For over a decade, Scotiabank has invested in developing its ESG capabilities in the belief that financial markets would ultimately embrace sustainability.

The commitment has paid off for its Latin American infrastructure business, as the Canadian bank has been involved in some of the most compelling financings of renewable energy and sustainable infrastructure projects over the past.

“We are very proud to have developed an entire team dedicated to sustainability in Latin American infrastructure,” says Marc Chouchani, the co-head of infrastructure and project finance at Scotiabank Global Banking and Markets.

“We have a global concept, but each individual jurisdiction has its nuances, whether it is the categorization of clean energy certificates or other concepts,” says Chouchani of his team, which is based out of Toronto with offices in New York and Mexico City. “Our specialists work directly in the region, which really allows us to add value for Latin American-focused clients,” he says.
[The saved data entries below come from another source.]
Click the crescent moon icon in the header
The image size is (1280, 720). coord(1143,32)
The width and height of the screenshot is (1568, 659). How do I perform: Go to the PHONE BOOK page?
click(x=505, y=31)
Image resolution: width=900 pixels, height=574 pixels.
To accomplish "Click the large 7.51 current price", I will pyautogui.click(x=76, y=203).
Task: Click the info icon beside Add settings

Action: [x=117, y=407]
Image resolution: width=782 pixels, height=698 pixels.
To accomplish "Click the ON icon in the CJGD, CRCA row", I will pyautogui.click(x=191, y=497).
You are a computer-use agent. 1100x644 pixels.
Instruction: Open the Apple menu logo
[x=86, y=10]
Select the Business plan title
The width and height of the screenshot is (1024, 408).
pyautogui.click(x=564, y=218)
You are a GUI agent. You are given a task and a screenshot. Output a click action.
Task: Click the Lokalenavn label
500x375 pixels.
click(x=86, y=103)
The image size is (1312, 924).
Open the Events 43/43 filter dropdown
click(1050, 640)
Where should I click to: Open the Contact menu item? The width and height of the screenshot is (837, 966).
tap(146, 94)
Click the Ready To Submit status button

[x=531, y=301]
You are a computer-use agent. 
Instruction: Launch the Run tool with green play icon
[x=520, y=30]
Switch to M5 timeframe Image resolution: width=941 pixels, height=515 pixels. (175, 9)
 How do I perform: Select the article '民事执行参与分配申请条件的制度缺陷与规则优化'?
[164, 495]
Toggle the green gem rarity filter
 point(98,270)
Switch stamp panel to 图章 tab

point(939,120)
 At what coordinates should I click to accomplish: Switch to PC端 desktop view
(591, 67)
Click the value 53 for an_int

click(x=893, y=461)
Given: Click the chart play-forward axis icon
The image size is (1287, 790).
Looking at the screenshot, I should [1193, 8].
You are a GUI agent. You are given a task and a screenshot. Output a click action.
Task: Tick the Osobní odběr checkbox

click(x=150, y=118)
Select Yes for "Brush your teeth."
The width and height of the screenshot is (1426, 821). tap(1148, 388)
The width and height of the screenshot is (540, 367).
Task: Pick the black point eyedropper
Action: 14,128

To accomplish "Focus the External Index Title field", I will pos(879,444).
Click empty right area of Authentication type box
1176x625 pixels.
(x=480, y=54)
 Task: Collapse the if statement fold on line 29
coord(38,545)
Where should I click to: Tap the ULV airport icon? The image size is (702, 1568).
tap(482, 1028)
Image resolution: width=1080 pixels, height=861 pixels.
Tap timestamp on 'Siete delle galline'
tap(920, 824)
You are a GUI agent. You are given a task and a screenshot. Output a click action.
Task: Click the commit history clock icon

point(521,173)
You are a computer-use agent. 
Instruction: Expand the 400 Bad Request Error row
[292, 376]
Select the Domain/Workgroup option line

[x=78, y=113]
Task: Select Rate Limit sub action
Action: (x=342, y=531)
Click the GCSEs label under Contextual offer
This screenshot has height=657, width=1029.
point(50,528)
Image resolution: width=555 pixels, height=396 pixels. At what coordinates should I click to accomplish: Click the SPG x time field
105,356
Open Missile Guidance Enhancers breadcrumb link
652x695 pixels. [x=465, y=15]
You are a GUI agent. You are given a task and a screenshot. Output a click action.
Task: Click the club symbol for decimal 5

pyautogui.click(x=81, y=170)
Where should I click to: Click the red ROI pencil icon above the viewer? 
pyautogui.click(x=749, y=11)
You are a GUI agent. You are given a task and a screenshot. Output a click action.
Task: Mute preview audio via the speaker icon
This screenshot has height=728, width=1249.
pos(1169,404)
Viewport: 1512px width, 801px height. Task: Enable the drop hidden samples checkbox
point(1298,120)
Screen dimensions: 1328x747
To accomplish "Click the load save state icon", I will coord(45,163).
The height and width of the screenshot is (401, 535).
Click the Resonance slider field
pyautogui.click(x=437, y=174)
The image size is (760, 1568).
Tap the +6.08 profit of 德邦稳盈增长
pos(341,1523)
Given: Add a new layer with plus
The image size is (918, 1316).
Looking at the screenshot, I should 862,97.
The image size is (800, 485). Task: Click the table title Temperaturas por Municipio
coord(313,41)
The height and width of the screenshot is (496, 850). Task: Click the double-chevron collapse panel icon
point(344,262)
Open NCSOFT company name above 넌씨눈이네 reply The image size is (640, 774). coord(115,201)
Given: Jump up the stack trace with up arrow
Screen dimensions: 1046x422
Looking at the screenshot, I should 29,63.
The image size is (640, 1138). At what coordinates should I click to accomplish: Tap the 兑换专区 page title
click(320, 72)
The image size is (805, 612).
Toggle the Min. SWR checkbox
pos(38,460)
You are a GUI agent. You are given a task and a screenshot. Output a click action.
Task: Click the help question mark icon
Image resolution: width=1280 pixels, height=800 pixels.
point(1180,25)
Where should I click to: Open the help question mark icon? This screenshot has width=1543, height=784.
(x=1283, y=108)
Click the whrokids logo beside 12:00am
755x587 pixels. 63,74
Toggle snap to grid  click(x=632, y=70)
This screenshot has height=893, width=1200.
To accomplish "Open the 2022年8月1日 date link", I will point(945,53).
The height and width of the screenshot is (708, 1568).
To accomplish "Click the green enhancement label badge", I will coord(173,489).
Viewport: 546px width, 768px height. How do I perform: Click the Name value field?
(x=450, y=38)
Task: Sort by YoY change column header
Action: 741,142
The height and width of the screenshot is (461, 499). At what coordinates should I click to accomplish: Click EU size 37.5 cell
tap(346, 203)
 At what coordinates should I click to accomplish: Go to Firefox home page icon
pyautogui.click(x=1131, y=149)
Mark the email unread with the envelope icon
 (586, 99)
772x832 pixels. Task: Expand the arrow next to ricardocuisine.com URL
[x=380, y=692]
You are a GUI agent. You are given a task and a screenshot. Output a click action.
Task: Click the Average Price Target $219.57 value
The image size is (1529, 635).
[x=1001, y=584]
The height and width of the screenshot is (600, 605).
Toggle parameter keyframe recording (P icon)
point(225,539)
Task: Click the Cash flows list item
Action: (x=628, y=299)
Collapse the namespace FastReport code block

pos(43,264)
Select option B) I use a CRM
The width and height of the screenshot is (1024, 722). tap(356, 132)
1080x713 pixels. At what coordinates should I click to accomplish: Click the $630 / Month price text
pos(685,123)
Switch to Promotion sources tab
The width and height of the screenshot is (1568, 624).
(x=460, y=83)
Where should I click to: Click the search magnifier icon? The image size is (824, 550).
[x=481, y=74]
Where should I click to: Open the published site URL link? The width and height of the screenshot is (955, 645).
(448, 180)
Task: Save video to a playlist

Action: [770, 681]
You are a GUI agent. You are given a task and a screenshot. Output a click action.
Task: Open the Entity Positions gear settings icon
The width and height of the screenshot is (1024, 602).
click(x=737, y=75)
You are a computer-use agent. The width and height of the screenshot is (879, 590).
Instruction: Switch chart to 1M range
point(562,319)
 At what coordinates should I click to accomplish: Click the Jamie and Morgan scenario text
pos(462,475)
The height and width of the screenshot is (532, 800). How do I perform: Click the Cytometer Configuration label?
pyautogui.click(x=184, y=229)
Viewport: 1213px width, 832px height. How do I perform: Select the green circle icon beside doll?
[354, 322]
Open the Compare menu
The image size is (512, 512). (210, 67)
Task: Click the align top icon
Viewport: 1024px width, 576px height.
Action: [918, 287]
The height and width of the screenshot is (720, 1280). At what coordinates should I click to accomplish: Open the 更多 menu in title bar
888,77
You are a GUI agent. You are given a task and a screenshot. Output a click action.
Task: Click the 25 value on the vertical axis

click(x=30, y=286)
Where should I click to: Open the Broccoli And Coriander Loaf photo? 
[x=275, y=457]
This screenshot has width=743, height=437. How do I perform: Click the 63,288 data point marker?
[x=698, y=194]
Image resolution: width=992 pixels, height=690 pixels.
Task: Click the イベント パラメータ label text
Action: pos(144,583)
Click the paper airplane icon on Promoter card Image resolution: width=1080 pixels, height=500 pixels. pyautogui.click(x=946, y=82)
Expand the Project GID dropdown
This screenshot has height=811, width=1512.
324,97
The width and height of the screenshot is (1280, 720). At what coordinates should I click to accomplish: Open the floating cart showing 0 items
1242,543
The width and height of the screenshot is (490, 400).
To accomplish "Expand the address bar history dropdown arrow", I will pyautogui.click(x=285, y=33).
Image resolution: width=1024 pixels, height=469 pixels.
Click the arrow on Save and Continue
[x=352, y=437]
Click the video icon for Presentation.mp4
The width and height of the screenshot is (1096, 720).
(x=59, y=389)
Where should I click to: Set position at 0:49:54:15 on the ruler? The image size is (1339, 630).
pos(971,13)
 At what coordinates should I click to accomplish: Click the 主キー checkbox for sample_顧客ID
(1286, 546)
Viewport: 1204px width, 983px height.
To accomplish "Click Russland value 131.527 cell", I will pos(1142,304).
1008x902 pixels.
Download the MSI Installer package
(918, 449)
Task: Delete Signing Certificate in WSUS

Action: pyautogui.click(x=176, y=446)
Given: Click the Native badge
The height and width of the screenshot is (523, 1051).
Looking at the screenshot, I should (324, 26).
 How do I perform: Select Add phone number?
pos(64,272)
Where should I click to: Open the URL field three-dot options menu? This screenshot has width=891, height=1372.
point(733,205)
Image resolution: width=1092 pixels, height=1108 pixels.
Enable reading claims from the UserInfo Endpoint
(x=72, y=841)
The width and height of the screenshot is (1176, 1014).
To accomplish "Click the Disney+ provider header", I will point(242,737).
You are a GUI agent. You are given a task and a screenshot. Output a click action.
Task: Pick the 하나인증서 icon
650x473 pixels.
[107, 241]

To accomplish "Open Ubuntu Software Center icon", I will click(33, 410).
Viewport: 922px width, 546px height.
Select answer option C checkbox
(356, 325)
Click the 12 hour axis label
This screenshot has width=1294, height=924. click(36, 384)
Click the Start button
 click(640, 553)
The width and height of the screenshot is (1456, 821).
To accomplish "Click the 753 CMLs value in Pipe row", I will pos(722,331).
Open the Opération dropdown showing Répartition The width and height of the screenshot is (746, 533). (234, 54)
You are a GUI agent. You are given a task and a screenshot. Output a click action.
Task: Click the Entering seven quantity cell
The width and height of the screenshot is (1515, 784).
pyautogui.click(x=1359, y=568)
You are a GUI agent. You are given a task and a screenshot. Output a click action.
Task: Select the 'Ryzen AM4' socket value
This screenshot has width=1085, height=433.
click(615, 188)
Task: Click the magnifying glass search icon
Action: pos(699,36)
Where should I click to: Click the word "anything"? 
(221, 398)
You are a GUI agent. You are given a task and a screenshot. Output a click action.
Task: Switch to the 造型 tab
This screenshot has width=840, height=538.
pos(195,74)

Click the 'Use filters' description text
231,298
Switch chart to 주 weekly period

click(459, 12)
Scotiabank was the joint lead arranger and green loan coordinator in the $525 million financial package for the acquisition of Atlas Renewables by GIP, the private equity firm and winner of Project Sponsor of the Year. The bank also coordinated the $55.8 million green loan for solar energy producer GPG Chile in July 2022, a pioneering deal for small and medium-sized power generation plants. That same month, it coordinated a $250 million green loan for Engie Energia Chile, which will use the proceeds to fund clean energy projects.

“Many of our clients have been implementing sustainability policies,” Chouchani says. “So it is very natural to create KPIs that are consistent with their business model, as well as encouraging the continuation of those efforts.”

For sustainable financings, KPIs are sustainability targets that issuers or sponsors need to meet in order to benefit from better terms. One such indicator figured prominently in the 2.76 billion pesos ($138 million) sustainability-linked bond issued by GAP, a Mexican airport group, in September last year. Scotiabank was the joint bookrunner for that deal and then for another 5.4 billion pesos ($291 million) sustainability-linked bond issued by GAP in March.

There has been a slump in the issuance of green securities over the past year, however, as higher interest rates put a damper on the ambitions of many issuers. Project sponsors have looked to lenders to fund their sustainable energy plans, especially when attractive acquisition opportunities emerged. This has happened in particular as early players in the renewable market are now looking to monetize their more mature investments, Chouchani says.

“M&A has dominated the renewable market recently, but greenfield financings should accelerate again in years to come,” he says.

Scotiabank has committed overall to mobilizing $350 billion towards climate-related finance by 2030 – a fact which guides its relationships, products, and services. It has set two interim targets by that date to reduce the financed emissions intensity of its oil & gas portfolio and power & utilities portfolio by 30% and 60%, respectively.